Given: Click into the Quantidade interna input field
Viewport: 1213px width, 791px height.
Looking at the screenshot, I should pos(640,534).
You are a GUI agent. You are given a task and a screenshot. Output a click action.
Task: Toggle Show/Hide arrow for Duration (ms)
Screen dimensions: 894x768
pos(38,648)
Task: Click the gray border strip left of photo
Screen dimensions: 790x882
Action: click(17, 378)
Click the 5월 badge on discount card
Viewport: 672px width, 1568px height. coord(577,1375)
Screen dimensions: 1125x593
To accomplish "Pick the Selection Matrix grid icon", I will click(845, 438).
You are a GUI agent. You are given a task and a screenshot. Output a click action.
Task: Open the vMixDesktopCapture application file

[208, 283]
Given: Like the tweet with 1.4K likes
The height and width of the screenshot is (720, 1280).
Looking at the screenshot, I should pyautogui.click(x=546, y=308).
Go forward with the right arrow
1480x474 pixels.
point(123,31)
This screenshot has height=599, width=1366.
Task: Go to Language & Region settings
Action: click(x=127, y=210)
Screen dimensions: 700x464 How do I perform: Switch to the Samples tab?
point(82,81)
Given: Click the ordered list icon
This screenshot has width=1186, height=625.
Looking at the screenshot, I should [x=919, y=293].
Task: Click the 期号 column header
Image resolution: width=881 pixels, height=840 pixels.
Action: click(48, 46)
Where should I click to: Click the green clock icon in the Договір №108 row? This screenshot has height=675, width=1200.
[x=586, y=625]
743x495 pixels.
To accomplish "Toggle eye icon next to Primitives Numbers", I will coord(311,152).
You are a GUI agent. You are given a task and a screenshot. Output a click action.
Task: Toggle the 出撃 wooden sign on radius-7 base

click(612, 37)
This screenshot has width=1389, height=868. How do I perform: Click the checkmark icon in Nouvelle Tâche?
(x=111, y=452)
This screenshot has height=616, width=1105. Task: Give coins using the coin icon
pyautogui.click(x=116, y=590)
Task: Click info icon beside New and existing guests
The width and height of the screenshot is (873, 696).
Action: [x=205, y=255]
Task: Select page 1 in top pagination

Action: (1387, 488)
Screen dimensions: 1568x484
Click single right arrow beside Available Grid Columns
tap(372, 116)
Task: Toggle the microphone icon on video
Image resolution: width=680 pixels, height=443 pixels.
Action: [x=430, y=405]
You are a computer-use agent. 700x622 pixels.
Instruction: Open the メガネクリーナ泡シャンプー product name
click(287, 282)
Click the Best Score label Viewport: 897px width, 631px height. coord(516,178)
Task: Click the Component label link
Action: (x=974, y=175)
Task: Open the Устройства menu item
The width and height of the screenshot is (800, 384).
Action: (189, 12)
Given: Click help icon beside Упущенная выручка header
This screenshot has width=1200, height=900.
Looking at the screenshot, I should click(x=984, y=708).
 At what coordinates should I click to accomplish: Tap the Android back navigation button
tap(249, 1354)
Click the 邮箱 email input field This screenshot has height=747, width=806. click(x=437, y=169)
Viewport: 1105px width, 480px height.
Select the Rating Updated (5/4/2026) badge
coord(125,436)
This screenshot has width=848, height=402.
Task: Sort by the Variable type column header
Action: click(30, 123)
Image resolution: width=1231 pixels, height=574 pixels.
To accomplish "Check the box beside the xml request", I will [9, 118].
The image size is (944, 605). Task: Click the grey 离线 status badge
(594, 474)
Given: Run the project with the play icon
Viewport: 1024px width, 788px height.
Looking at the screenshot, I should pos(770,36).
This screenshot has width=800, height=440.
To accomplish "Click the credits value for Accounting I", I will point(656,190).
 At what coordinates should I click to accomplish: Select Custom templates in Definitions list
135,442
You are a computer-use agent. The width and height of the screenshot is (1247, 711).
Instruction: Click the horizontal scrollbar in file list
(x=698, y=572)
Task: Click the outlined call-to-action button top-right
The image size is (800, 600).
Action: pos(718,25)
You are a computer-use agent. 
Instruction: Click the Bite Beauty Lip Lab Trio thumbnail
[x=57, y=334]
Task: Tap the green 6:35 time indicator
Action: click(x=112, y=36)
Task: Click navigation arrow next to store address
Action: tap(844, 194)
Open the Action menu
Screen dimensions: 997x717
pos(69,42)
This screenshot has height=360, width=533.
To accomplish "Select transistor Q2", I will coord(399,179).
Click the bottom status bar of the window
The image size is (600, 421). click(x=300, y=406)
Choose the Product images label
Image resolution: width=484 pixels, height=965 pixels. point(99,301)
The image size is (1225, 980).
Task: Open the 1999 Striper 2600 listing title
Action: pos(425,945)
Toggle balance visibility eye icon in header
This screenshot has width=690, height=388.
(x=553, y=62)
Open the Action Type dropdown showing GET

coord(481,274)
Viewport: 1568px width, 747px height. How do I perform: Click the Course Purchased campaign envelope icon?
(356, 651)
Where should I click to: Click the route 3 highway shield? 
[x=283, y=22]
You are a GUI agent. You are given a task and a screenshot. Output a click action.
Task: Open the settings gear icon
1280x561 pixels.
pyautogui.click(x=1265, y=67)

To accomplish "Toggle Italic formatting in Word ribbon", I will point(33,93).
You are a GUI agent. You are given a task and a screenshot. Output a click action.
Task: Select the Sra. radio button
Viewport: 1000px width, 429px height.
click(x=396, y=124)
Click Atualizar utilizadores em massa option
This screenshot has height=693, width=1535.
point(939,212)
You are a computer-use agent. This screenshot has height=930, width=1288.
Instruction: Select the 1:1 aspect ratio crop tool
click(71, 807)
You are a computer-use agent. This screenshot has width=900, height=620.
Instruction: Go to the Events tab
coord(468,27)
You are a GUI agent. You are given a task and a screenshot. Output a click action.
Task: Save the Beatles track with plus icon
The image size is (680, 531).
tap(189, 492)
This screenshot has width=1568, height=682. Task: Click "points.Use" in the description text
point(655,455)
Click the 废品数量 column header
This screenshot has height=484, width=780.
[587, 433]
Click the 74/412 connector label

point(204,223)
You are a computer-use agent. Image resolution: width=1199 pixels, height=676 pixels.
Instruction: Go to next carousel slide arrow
· · · · · · ·
Which lines run from the one holding "Task: Toggle the microphone icon on video" through the one holding "This screenshot has width=800, height=440." in the records above? Repeat them exactly, both included, and nothing more.

Task: Toggle the microphone icon on video
Image resolution: width=680 pixels, height=443 pixels.
Action: [x=430, y=405]
You are a computer-use agent. 700x622 pixels.
Instruction: Open the メガネクリーナ泡シャンプー product name
click(287, 282)
Click the Best Score label Viewport: 897px width, 631px height. coord(516,178)
Task: Click the Component label link
Action: (x=974, y=175)
Task: Open the Устройства menu item
The width and height of the screenshot is (800, 384).
Action: (189, 12)
Given: Click help icon beside Упущенная выручка header
This screenshot has width=1200, height=900.
Looking at the screenshot, I should click(x=984, y=708).
 At what coordinates should I click to accomplish: Tap the Android back navigation button
tap(249, 1354)
Click the 邮箱 email input field This screenshot has height=747, width=806. click(x=437, y=169)
Viewport: 1105px width, 480px height.
Select the Rating Updated (5/4/2026) badge
coord(125,436)
This screenshot has width=848, height=402.
Task: Sort by the Variable type column header
Action: click(30, 123)
Image resolution: width=1231 pixels, height=574 pixels.
To accomplish "Check the box beside the xml request", I will [9, 118].
The image size is (944, 605). Task: Click the grey 离线 status badge
(594, 474)
Given: Run the project with the play icon
Viewport: 1024px width, 788px height.
Looking at the screenshot, I should pos(770,36).
This screenshot has width=800, height=440.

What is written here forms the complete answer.